L'immagine di un oggetto, che normalmente si forma sulla retina, si forma dietro la retina, poiché l'occhio è troppo corto.
Per le ipermetropie lievi e prima dei 40 anni, il cristallino permette di compensare accomodando in modo permanente; l'immagine si forma quindi sulla retina.
La visione è soddisfacente, ma l'accomodazione prolungata può causare mal di testa.
Con l'età, il cristallino fa più fatica ad accomodare e l'ipermetrope comincia a vedere sfocato da vicino, poi da lontano, poiché il cristallino non funziona più altrettanto bene.
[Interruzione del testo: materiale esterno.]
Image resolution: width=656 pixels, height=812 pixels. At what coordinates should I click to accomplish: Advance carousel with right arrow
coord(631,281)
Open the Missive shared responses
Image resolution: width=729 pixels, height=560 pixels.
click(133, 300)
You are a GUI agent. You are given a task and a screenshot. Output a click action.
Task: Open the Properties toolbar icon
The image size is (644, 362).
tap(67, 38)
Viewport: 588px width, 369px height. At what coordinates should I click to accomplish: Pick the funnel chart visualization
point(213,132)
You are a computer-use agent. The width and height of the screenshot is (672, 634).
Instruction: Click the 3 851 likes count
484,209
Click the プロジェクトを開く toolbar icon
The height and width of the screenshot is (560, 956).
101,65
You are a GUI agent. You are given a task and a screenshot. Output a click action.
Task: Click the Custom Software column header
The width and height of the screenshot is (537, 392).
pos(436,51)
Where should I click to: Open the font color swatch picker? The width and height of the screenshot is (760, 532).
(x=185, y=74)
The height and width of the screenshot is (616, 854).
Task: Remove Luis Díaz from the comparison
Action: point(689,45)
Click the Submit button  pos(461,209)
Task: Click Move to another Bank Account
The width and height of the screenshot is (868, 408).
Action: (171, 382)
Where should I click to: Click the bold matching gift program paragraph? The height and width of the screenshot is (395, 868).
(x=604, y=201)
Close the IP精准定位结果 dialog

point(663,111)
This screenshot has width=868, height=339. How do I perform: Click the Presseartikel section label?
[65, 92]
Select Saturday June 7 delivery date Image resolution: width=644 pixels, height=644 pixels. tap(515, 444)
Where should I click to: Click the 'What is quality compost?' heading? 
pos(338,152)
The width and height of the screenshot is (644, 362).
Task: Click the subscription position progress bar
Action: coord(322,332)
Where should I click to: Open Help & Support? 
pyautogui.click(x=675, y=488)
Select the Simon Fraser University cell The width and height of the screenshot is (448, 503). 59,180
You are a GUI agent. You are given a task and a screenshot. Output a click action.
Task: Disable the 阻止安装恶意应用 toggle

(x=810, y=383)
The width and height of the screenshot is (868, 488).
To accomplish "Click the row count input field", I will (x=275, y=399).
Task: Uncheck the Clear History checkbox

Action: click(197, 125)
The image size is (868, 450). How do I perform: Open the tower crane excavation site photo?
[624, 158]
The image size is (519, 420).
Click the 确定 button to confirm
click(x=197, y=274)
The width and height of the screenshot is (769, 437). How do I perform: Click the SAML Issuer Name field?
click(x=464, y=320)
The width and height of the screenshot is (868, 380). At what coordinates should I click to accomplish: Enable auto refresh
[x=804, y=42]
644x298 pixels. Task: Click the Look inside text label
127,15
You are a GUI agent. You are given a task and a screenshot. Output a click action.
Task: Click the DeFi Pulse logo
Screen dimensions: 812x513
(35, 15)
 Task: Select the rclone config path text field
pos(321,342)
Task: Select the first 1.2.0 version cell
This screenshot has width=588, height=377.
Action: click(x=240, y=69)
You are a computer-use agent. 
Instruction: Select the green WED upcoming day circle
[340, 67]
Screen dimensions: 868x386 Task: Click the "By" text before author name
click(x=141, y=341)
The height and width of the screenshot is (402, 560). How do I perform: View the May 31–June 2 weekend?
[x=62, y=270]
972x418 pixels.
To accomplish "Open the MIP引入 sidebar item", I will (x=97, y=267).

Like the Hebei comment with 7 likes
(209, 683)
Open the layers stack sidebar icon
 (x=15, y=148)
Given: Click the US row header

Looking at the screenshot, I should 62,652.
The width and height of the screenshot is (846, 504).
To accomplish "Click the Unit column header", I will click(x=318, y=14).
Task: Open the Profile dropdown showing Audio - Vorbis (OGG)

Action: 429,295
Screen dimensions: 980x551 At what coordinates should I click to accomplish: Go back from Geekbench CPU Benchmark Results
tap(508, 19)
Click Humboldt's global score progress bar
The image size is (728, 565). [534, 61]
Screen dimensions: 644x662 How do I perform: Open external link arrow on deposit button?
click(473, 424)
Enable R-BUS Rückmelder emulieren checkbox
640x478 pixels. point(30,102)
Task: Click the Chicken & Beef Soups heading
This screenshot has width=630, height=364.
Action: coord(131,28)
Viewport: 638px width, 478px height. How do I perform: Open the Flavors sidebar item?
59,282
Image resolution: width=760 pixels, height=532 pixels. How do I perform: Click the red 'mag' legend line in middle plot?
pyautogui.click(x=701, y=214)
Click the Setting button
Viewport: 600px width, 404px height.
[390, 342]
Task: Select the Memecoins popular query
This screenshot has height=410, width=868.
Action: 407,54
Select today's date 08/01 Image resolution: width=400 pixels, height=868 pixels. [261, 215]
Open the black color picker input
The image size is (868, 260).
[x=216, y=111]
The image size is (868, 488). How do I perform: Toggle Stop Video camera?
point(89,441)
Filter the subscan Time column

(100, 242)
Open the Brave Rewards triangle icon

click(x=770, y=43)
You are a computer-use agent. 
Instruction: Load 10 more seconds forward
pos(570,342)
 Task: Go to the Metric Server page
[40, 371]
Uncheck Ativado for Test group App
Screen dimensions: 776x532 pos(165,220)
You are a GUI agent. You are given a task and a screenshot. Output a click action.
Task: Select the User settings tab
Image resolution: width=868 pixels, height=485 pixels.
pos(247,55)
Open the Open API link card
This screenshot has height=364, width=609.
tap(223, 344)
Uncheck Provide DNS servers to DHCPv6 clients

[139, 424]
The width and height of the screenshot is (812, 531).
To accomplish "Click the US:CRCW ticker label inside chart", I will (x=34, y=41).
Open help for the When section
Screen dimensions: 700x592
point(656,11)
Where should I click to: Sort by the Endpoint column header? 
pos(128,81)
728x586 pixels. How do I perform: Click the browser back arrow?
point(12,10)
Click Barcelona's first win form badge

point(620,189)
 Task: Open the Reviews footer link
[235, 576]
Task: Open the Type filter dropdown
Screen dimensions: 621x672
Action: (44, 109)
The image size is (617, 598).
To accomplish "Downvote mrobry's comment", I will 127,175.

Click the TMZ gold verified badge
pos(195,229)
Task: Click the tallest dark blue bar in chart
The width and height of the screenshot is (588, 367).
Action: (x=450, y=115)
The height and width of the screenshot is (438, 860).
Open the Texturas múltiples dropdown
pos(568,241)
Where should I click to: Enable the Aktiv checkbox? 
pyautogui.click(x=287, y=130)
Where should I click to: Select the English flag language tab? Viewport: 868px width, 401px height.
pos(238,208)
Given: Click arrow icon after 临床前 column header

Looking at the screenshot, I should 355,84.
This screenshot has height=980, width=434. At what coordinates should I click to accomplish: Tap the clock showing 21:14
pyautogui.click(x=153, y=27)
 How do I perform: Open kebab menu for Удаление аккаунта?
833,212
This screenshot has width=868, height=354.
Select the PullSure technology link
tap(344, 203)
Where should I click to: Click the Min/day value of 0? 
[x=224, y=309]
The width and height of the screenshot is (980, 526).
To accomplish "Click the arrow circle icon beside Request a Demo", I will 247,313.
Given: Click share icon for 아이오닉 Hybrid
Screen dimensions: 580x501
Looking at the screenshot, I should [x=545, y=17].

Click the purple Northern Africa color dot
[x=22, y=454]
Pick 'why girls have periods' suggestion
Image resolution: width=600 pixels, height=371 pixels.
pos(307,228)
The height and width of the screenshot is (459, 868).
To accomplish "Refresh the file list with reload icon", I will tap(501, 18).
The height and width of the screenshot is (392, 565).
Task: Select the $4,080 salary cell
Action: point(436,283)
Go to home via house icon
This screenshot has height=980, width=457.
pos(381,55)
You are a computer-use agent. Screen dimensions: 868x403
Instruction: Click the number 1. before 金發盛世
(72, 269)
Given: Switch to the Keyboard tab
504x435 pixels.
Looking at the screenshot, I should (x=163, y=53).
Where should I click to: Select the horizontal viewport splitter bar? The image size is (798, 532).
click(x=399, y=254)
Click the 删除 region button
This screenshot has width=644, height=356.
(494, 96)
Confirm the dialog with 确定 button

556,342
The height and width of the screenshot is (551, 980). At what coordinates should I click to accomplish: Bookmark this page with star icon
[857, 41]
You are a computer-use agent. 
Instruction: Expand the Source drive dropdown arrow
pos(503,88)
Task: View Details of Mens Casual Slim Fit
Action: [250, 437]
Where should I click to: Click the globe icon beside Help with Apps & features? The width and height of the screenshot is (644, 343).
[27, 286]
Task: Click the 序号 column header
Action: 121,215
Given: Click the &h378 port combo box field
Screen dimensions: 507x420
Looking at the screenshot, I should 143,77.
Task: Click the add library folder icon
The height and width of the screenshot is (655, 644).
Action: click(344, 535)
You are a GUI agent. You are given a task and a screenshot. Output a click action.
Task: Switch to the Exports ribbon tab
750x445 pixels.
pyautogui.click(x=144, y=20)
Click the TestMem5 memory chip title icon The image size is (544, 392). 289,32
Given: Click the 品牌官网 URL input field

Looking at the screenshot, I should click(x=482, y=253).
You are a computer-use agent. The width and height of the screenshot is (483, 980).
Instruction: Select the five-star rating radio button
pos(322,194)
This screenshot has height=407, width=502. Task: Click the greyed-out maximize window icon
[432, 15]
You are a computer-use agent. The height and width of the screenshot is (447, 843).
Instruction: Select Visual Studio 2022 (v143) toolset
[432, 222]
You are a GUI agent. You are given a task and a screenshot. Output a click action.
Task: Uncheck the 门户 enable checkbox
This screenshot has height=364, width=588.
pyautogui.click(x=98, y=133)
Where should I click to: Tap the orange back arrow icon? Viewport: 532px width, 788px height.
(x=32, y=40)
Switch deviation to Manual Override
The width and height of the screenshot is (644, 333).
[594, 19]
Se l'ipermetropia non disturba o disturba poco da giovani, diventa quindi sempre più fastidiosa con l'età.
La correzione dell'ipermetropia avviene tramite lenti da occhiali o una lente convergente, che compensa l'anomalia.
Attualmente, la maggior parte delle ipermetropie può essere corretta chirurgicamente nei pazienti che non desiderano più portare occhiali o lenti a contatto.